◆ **Records to process**:
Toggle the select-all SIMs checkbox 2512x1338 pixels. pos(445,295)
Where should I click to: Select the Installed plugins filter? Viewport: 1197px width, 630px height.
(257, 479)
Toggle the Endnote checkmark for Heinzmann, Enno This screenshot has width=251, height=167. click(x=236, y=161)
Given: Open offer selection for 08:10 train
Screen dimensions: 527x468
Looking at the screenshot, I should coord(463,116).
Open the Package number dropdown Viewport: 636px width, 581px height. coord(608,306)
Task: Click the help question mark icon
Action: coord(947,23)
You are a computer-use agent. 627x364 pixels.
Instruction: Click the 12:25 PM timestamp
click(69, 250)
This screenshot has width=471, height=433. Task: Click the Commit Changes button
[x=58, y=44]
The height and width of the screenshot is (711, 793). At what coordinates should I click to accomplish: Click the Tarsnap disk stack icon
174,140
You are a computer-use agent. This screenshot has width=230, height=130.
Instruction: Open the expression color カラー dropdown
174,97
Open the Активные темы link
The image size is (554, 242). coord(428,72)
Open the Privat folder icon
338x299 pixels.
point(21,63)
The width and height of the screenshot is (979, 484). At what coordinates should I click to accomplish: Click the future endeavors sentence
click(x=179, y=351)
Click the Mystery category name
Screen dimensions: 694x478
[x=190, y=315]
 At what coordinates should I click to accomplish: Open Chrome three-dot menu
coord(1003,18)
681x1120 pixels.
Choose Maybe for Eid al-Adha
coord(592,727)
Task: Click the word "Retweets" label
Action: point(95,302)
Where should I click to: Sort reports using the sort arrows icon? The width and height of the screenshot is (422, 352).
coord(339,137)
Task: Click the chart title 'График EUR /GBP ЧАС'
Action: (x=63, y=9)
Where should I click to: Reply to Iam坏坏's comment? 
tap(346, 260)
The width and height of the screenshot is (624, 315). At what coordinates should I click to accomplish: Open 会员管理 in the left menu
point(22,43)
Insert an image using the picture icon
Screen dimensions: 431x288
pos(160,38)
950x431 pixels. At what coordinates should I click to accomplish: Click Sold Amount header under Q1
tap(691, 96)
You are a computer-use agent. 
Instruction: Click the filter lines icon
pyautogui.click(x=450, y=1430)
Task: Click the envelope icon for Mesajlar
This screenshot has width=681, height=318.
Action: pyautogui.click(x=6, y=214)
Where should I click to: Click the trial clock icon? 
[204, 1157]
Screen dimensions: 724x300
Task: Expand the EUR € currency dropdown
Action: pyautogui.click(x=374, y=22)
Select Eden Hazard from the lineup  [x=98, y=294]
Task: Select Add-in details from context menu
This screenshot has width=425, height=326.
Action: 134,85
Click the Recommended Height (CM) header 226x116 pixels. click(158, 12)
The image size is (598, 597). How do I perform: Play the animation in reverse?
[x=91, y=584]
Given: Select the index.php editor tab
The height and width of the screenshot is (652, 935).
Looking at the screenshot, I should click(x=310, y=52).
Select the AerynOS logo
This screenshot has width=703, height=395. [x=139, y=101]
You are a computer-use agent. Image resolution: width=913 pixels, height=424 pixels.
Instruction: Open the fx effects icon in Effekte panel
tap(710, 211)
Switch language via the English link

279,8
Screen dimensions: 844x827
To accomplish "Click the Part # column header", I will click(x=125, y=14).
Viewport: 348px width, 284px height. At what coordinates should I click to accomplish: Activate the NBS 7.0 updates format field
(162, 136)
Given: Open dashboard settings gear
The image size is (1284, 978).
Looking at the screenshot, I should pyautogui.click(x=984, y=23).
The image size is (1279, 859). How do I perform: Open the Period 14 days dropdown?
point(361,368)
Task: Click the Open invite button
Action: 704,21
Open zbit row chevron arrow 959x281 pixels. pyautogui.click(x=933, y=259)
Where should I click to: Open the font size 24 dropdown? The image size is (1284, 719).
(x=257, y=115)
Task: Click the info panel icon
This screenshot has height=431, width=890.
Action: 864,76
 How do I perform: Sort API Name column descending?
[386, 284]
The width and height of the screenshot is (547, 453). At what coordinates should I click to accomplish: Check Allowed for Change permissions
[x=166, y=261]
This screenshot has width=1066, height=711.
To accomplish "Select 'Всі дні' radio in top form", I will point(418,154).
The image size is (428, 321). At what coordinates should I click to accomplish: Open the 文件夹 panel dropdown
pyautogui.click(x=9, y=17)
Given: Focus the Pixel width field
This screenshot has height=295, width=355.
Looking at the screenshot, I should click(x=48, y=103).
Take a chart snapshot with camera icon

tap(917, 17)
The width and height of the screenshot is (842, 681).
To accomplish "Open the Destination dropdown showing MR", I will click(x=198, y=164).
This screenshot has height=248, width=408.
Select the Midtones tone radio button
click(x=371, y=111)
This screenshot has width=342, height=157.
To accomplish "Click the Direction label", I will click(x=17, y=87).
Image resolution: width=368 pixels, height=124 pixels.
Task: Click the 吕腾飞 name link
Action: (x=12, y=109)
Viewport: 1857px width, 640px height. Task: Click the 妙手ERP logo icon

◆ **Written exercise**:
Copy out every line of the records above, keeping each one word for word.

◆ **Final result**:
Toggle the select-all SIMs checkbox 2512x1338 pixels. pos(445,295)
Where should I click to: Select the Installed plugins filter? Viewport: 1197px width, 630px height.
(257, 479)
Toggle the Endnote checkmark for Heinzmann, Enno This screenshot has width=251, height=167. click(x=236, y=161)
Given: Open offer selection for 08:10 train
Screen dimensions: 527x468
Looking at the screenshot, I should coord(463,116).
Open the Package number dropdown Viewport: 636px width, 581px height. coord(608,306)
Task: Click the help question mark icon
Action: coord(947,23)
You are a computer-use agent. 627x364 pixels.
Instruction: Click the 12:25 PM timestamp
click(69, 250)
This screenshot has width=471, height=433. Task: Click the Commit Changes button
[x=58, y=44]
The height and width of the screenshot is (711, 793). At what coordinates should I click to accomplish: Click the Tarsnap disk stack icon
174,140
You are a computer-use agent. This screenshot has width=230, height=130.
Instruction: Open the expression color カラー dropdown
174,97
Open the Активные темы link
The image size is (554, 242). coord(428,72)
Open the Privat folder icon
338x299 pixels.
point(21,63)
The width and height of the screenshot is (979, 484). At what coordinates should I click to accomplish: Click the future endeavors sentence
click(x=179, y=351)
Click the Mystery category name
Screen dimensions: 694x478
[x=190, y=315]
 At what coordinates should I click to accomplish: Open Chrome three-dot menu
coord(1003,18)
681x1120 pixels.
Choose Maybe for Eid al-Adha
coord(592,727)
Task: Click the word "Retweets" label
Action: point(95,302)
Where should I click to: Sort reports using the sort arrows icon? The width and height of the screenshot is (422, 352).
coord(339,137)
Task: Click the chart title 'График EUR /GBP ЧАС'
Action: (x=63, y=9)
Where should I click to: Reply to Iam坏坏's comment? 
tap(346, 260)
The width and height of the screenshot is (624, 315). At what coordinates should I click to accomplish: Open 会员管理 in the left menu
point(22,43)
Insert an image using the picture icon
Screen dimensions: 431x288
pos(160,38)
950x431 pixels. At what coordinates should I click to accomplish: Click Sold Amount header under Q1
tap(691, 96)
You are a computer-use agent. 
Instruction: Click the filter lines icon
pyautogui.click(x=450, y=1430)
Task: Click the envelope icon for Mesajlar
This screenshot has width=681, height=318.
Action: pyautogui.click(x=6, y=214)
Where should I click to: Click the trial clock icon? 
[204, 1157]
Screen dimensions: 724x300
Task: Expand the EUR € currency dropdown
Action: pyautogui.click(x=374, y=22)
Select Eden Hazard from the lineup  [x=98, y=294]
Task: Select Add-in details from context menu
This screenshot has width=425, height=326.
Action: 134,85
Click the Recommended Height (CM) header 226x116 pixels. click(158, 12)
The image size is (598, 597). How do I perform: Play the animation in reverse?
[x=91, y=584]
Given: Select the index.php editor tab
The height and width of the screenshot is (652, 935).
Looking at the screenshot, I should click(x=310, y=52).
Select the AerynOS logo
This screenshot has width=703, height=395. [x=139, y=101]
You are a computer-use agent. Image resolution: width=913 pixels, height=424 pixels.
Instruction: Open the fx effects icon in Effekte panel
tap(710, 211)
Switch language via the English link

279,8
Screen dimensions: 844x827
To accomplish "Click the Part # column header", I will click(x=125, y=14).
Viewport: 348px width, 284px height. At what coordinates should I click to accomplish: Activate the NBS 7.0 updates format field
(162, 136)
Given: Open dashboard settings gear
The image size is (1284, 978).
Looking at the screenshot, I should pyautogui.click(x=984, y=23).
The image size is (1279, 859). How do I perform: Open the Period 14 days dropdown?
point(361,368)
Task: Click the Open invite button
Action: 704,21
Open zbit row chevron arrow 959x281 pixels. pyautogui.click(x=933, y=259)
Where should I click to: Open the font size 24 dropdown? The image size is (1284, 719).
(x=257, y=115)
Task: Click the info panel icon
This screenshot has height=431, width=890.
Action: 864,76
 How do I perform: Sort API Name column descending?
[386, 284]
The width and height of the screenshot is (547, 453). At what coordinates should I click to accomplish: Check Allowed for Change permissions
[x=166, y=261]
This screenshot has width=1066, height=711.
To accomplish "Select 'Всі дні' radio in top form", I will point(418,154).
The image size is (428, 321). At what coordinates should I click to accomplish: Open the 文件夹 panel dropdown
pyautogui.click(x=9, y=17)
Given: Focus the Pixel width field
This screenshot has height=295, width=355.
Looking at the screenshot, I should click(x=48, y=103).
Take a chart snapshot with camera icon

tap(917, 17)
The width and height of the screenshot is (842, 681).
To accomplish "Open the Destination dropdown showing MR", I will click(x=198, y=164).
This screenshot has height=248, width=408.
Select the Midtones tone radio button
click(x=371, y=111)
This screenshot has width=342, height=157.
To accomplish "Click the Direction label", I will click(x=17, y=87).
Image resolution: width=368 pixels, height=124 pixels.
Task: Click the 吕腾飞 name link
Action: (x=12, y=109)
Viewport: 1857px width, 640px height. Task: Click the 妙手ERP logo icon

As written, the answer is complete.